• _Exercise description_: Reproduce the lines, starting with the line that contains "Where should I" and continuing through the end of the lines, with their requests unchanged. Multiply each coordinate in the answers by 2.35, round to whole numbers with halves going up, and leave the pictures out.

• _Text and element pointing lines_:
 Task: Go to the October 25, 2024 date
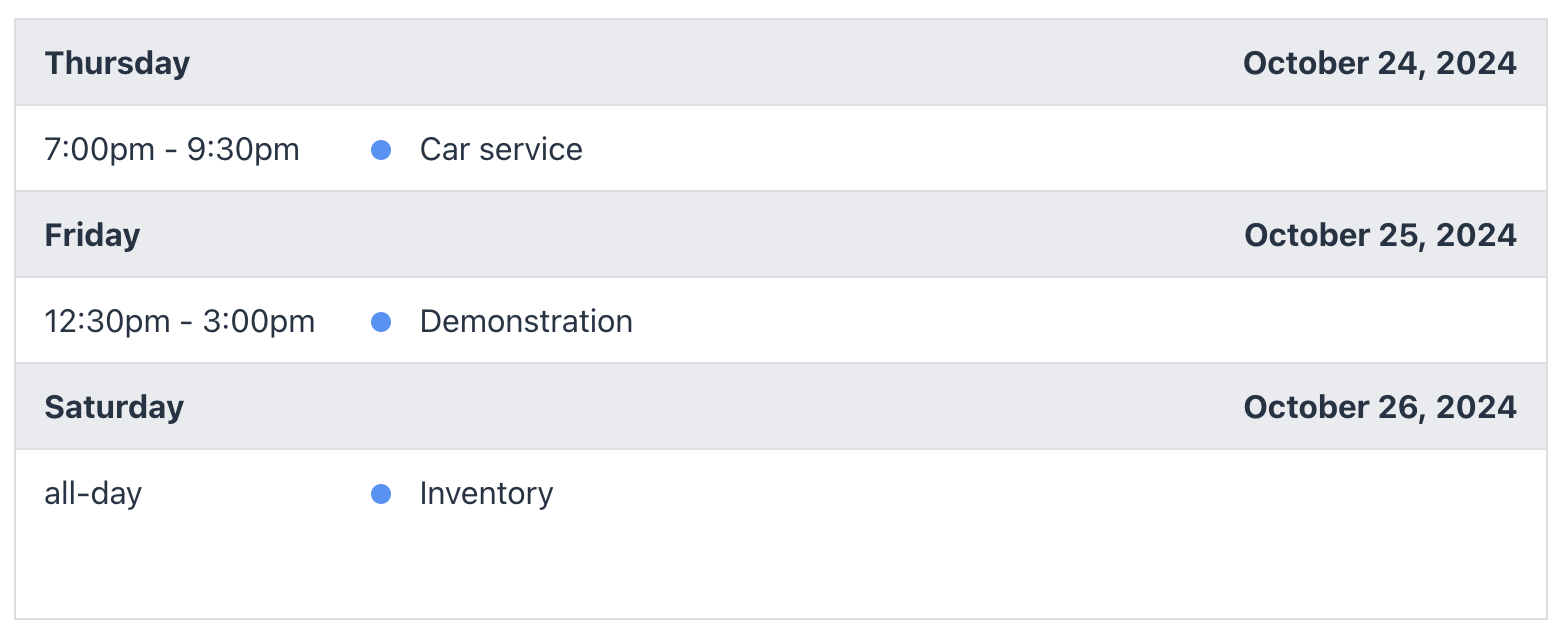(1380, 235)
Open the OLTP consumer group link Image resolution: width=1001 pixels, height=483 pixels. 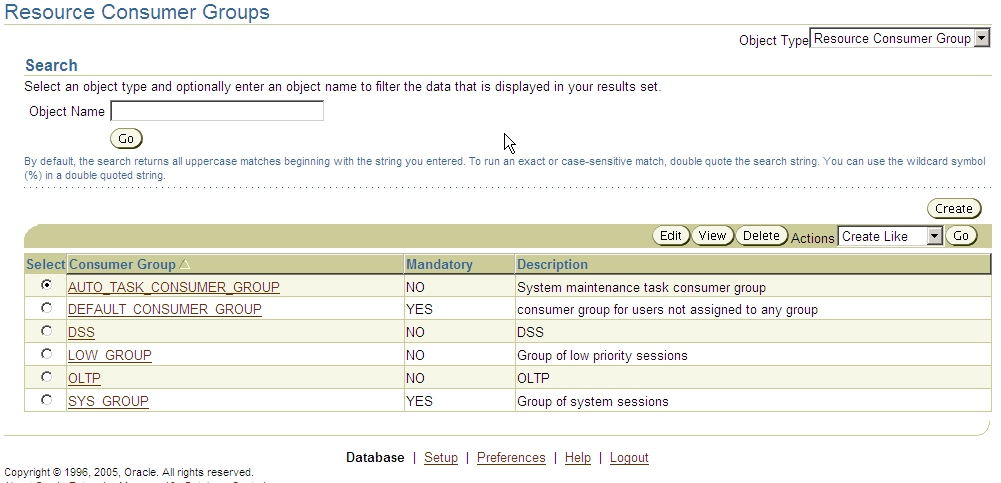(84, 378)
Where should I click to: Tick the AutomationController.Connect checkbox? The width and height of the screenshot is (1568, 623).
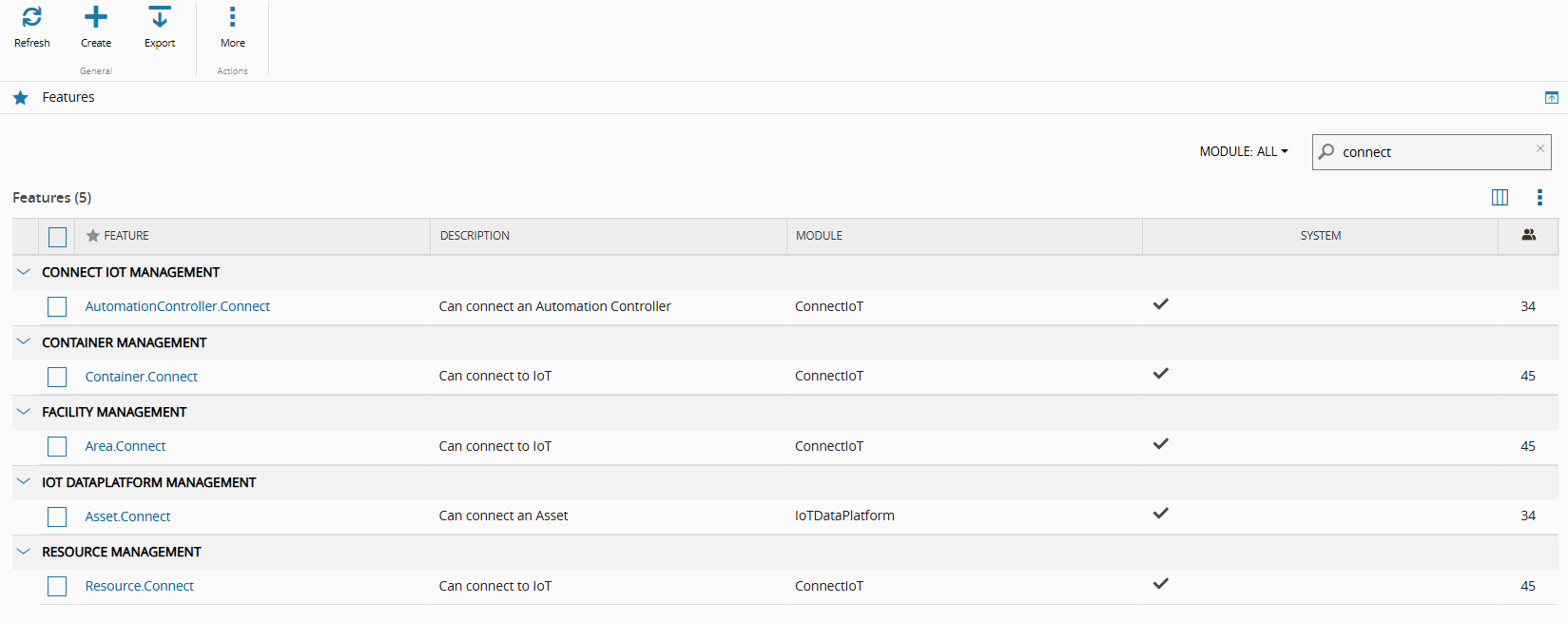click(57, 306)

• _Expected answer_:
Where should I click to: Tick the AutomationController.Connect checkbox? The width and height of the screenshot is (1568, 623).
click(134, 719)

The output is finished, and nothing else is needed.